Women are better than men at recognizing living things and men are better than women at recognizing vehicles, a new study finds.
Although car commercials tend to dominate advertising for TV shows targeting a male audience and vehicles are often associated with other aspects of male culture, the study results, published in the journal Vision Research, even surprised the psychologist authors.
"Our
motivation was to assess the role that expertise plays in object
recognition with a new test that includes many different categories, so
we weren’t looking for this result," Vanderbilt University professor of psychology Isabel Gauthier was quoted as saying in a press release.
"These results aren't definitive, but they are
consistent with the following story," she continued. "Everyone is born
with a general ability to recognize objects and the capability to get
really good at it. Nearly everyone becomes expert at recognizing faces,
because of their importance for social interactions. Most people also
develop expertise for recognizing other types of objects due to their
jobs, hobbies or interests. Our culture influences which categories we
become interested in, which explains the differences between men and
women."
Are women and men are still somehow genetically hardwired to visually process various things differently? Thousands of years of making tools or gathering veggies might have left their mark in our DNA.
"This isn't the first time that sex
differences have been found in perceptual tasks," Gauthier said. "For example, previous
studies have shown that men have an advantage in mental rotation tasks.
In fact, a recent study looking only at car recognition found that men
were better than women but attributed this to the male advantage in
mental rotation. Our finding that women are better than men at
recognizing objects in other categories suggests that this explanation
is incorrect."
For the study, she and her team had 223 subjects — 102 male and 121
female — familiarize themselves with eight
categories of visually similar objects: leaves, owls, butterflies,
wading birds, mushrooms, cars, planes and motorcycles. The participants were then shown three images representing each of these categories, and were then asked to choose the one that they'd seen before.

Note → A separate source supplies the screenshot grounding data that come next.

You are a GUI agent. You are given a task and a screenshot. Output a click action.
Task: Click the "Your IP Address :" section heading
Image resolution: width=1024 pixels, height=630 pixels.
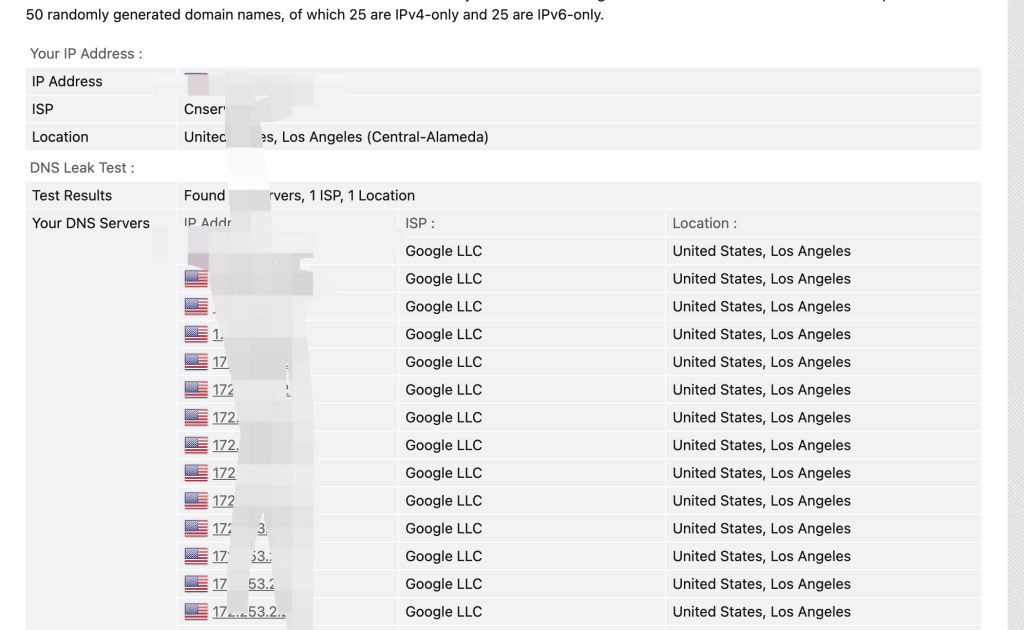pyautogui.click(x=86, y=54)
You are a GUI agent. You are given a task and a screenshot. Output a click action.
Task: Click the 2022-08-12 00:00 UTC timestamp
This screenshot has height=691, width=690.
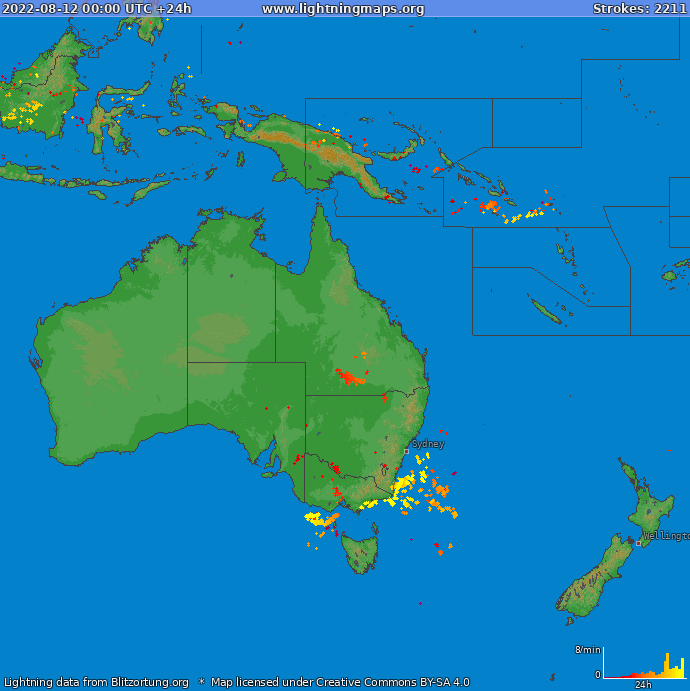click(97, 9)
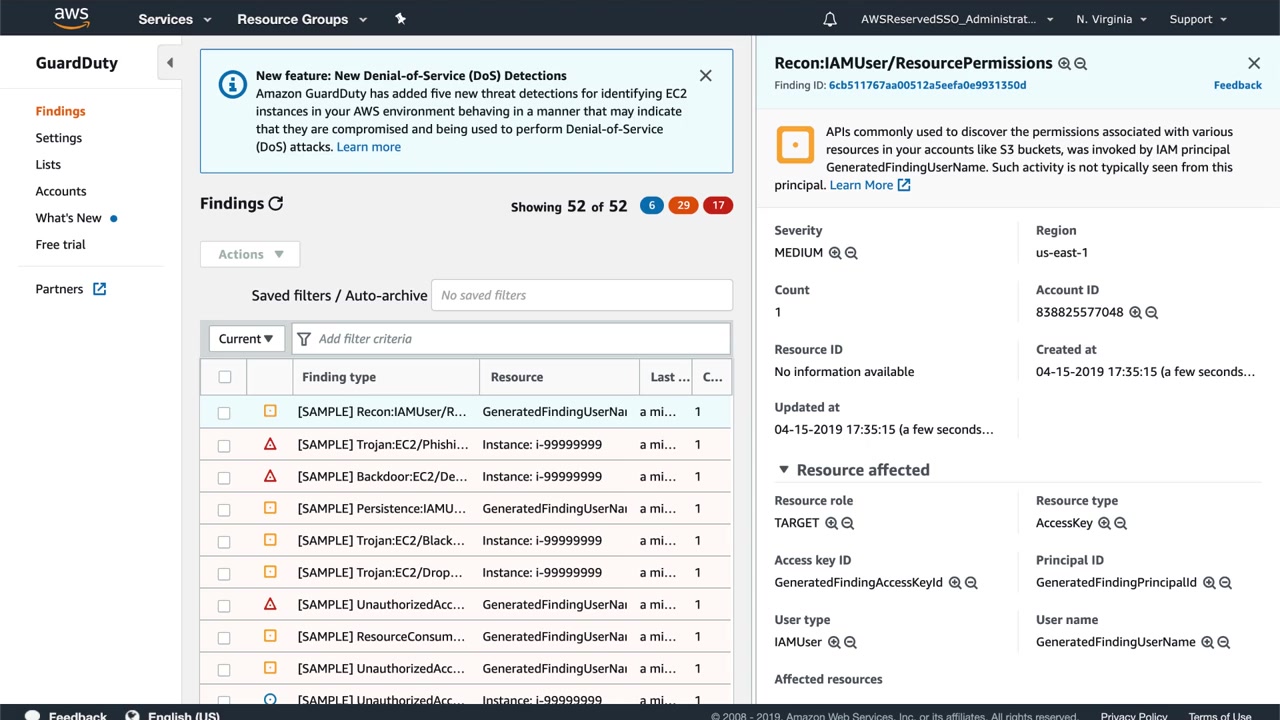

Women aced the test when they were shown living things, but bombed on cars, planes and motorcycles. Men were just the opposite. They tended to quickly recognize cars, planes and motorcycles, but more often forgot the other images.
You probably know a car-obsessed women or a bird fanatic man. Perhaps you even fall into one of these groups yourself. If John James Audubon were still around and had lived to see the car age, I wonder how he would have done on the test…
(Image Credit: Julie Turner, Vanderbilt University)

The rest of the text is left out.